À noter que la biothérapie n'est généralement pas envisagée en première intention en raison de son coût et de la nécessité d’un suivi médical étroit.

  • La désensibilisation.

    Enfin, la désensibilisation est un procédé visant à exposer graduellement l’organisme à l’allergène incriminé afin que le système immunitaire finisse par le supporter. Elle est conseillée lorsque l’allergie devient invalidante, comme cela peut être le cas des allergies saisonnières aux pollens, aux acariens ou aux poils d’animaux. Il est important de savoir que le processus de désensibilisation peut être assez long et s'étendre sur plusieurs années. Par ailleurs, les effets secondaires de type réaction allergique sont fréquents au début du traitement. Néanmoins, contrairement aux autres options présentées ci-dessus, la désensibilisation a l'avantage de traiter l'allergie et pas uniquement ses symptômes.

L'utilisation de housses anti-acariens, de produits d'entretien hypoallergéniques et la limitation au maximum de l'exposition aux allergènes sont des gestes simples à ne pas minimiser dans la lutte contre les allergies cutanées.

Sources

FAQ sur les solutions aux allergies cutanées en cas d'inefficacité des antihistaminiques.

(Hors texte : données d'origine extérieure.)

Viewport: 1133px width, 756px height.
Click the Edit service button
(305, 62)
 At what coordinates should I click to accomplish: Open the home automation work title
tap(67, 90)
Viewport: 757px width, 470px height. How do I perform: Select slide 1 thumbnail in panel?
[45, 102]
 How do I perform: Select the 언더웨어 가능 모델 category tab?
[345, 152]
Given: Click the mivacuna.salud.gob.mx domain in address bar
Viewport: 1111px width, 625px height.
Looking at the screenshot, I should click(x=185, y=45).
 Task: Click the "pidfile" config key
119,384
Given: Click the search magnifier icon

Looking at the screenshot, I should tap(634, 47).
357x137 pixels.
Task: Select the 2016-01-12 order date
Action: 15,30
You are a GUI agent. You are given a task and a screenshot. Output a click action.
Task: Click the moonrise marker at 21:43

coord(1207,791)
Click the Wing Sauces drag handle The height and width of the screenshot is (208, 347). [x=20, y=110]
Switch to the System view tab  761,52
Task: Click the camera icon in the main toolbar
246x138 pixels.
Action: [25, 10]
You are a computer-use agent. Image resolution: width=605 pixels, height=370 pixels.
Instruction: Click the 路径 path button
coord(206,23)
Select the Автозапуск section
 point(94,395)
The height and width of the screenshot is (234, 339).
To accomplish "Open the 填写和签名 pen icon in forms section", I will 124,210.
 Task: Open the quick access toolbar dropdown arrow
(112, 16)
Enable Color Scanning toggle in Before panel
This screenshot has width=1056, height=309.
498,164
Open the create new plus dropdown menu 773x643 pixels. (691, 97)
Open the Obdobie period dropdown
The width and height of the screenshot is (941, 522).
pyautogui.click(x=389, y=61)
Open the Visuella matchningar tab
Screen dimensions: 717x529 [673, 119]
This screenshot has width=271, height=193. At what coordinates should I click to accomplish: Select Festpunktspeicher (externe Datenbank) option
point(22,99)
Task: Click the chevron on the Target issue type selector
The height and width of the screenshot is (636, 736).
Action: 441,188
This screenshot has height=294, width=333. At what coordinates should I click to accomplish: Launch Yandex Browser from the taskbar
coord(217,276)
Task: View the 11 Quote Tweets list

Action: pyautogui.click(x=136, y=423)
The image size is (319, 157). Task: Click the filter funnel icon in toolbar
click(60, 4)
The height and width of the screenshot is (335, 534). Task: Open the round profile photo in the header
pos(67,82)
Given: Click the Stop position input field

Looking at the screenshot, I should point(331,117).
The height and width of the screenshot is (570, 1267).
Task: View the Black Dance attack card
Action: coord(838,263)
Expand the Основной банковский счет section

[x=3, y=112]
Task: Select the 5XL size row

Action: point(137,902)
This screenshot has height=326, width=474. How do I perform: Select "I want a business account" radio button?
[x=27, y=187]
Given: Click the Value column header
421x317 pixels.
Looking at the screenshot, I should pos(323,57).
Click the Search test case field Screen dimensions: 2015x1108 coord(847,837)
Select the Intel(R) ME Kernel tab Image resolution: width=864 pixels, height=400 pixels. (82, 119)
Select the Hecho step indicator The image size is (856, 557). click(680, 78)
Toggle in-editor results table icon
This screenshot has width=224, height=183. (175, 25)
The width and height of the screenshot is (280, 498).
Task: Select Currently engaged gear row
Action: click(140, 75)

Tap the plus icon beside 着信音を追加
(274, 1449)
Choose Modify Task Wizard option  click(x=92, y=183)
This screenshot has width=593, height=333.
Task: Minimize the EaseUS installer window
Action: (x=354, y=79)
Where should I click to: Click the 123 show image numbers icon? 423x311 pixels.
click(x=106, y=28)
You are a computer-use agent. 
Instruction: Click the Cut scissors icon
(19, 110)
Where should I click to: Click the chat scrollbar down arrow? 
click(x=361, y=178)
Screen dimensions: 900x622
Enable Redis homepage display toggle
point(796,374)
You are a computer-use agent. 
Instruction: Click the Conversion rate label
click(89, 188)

Pourquoi mon traitement antihistaminique ne fonctionne-t-il plus ?

Cela ne signifie pas que votre corps s'est habitué aux antihistaminiques, mais plutôt que l'intensité de l'allergie a changé. Une exposition accrue à l'allergène ou l'apparition de nouvelles sensibilités peuvent surcharger votre système immunitaire. De plus, d'autres molécules inflammatoires, comme les leucotriènes, que l'antihistaminique ne peut pas bloquer, sont peut-être entrées en jeu.

Peut-on prendre deux comprimés d'antihistaminiques par jour si les symptômes persistent ?

Dans certains cas, les dermatologues recommandent d'augmenter la dose journalière d'antihistaminiques. Cependant, cette escalade thérapeutique doit impérativement être validée et surveillée par un médecin. N'augmentez jamais vos doses de votre propre initiative.

Les antihistaminiques sont-ils efficaces contre l'eczéma de contact ?

Assez peu. L'eczéma de contact fait intervenir une réaction immunitaire cellulaire médiée par les lymphocytes T plutôt qu'une libération massive d'histamine. C'est pourquoi les médecins privilégient les dermocorticoïdes ou les inhibiteurs de la calcineurine pour traiter cette forme d'allergie cutanée.

Quel est l'intérêt d'associer un inhibiteur des leucotriènes à un antihistaminique ?

Cette association est particulièrement utile en cas d'allergie mixte, touchant à la fois la peau et le système respiratoire, comme un asthme associé à de l'urticaire.

La désensibilisation fonctionne-t-elle pour les allergies purement cutanées ?

La désensibilisation est efficace pour les allergies respiratoires ou aux venins de guêpe, qui peuvent parfois déclencher des poussées cutanées secondaires. En revanche, elle n'est d'aucune utilité pour traiter un eczéma de contact lié à un produit cosmétique ou à un métal, comme le nickel.